Top of Data for the task

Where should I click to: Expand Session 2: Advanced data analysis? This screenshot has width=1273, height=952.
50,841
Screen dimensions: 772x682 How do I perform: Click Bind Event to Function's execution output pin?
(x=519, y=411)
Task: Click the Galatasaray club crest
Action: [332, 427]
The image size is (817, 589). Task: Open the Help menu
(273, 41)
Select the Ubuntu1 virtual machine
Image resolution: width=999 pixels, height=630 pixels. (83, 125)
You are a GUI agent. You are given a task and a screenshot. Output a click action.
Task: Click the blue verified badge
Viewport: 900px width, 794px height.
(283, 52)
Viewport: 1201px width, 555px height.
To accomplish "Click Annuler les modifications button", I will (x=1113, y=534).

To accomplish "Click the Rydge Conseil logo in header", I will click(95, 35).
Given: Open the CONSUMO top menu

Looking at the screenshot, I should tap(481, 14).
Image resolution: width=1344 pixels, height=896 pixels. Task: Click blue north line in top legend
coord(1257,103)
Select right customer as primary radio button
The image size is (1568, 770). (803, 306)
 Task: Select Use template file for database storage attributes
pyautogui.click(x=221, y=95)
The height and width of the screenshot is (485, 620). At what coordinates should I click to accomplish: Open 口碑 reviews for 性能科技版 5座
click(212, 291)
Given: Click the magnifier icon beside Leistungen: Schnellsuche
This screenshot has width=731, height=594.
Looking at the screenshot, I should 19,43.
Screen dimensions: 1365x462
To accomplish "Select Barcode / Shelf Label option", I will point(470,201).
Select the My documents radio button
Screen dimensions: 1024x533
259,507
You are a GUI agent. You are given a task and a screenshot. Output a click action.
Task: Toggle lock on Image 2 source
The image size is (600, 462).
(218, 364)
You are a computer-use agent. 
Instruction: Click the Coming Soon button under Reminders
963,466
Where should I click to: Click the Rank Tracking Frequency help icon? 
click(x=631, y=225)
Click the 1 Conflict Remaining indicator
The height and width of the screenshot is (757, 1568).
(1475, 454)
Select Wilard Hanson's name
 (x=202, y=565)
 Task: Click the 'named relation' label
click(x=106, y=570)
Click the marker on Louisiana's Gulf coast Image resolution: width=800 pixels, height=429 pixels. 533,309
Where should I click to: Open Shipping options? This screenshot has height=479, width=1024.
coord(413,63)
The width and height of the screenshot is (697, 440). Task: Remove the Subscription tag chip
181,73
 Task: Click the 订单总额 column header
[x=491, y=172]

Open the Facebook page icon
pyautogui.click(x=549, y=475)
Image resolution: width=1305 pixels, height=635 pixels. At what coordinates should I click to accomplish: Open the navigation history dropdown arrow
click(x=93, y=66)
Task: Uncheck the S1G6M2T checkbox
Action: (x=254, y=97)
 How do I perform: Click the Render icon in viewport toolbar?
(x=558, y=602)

Bottom of Data for the task

What is being asked: Above this task is a listing. Restate, word for word and with nothing added, the lines from the one with "This screenshot has width=731, height=594." through the one with "Click the marker".

The answer:
This screenshot has width=731, height=594.
Looking at the screenshot, I should 19,43.
Screen dimensions: 1365x462
To accomplish "Select Barcode / Shelf Label option", I will point(470,201).
Select the My documents radio button
Screen dimensions: 1024x533
259,507
You are a GUI agent. You are given a task and a screenshot. Output a click action.
Task: Toggle lock on Image 2 source
The image size is (600, 462).
(218, 364)
You are a computer-use agent. 
Instruction: Click the Coming Soon button under Reminders
963,466
Where should I click to: Click the Rank Tracking Frequency help icon? 
click(x=631, y=225)
Click the 1 Conflict Remaining indicator
The height and width of the screenshot is (757, 1568).
(1475, 454)
Select Wilard Hanson's name
 (x=202, y=565)
 Task: Click the 'named relation' label
click(x=106, y=570)
Click the marker on Louisiana's Gulf coast Image resolution: width=800 pixels, height=429 pixels. 533,309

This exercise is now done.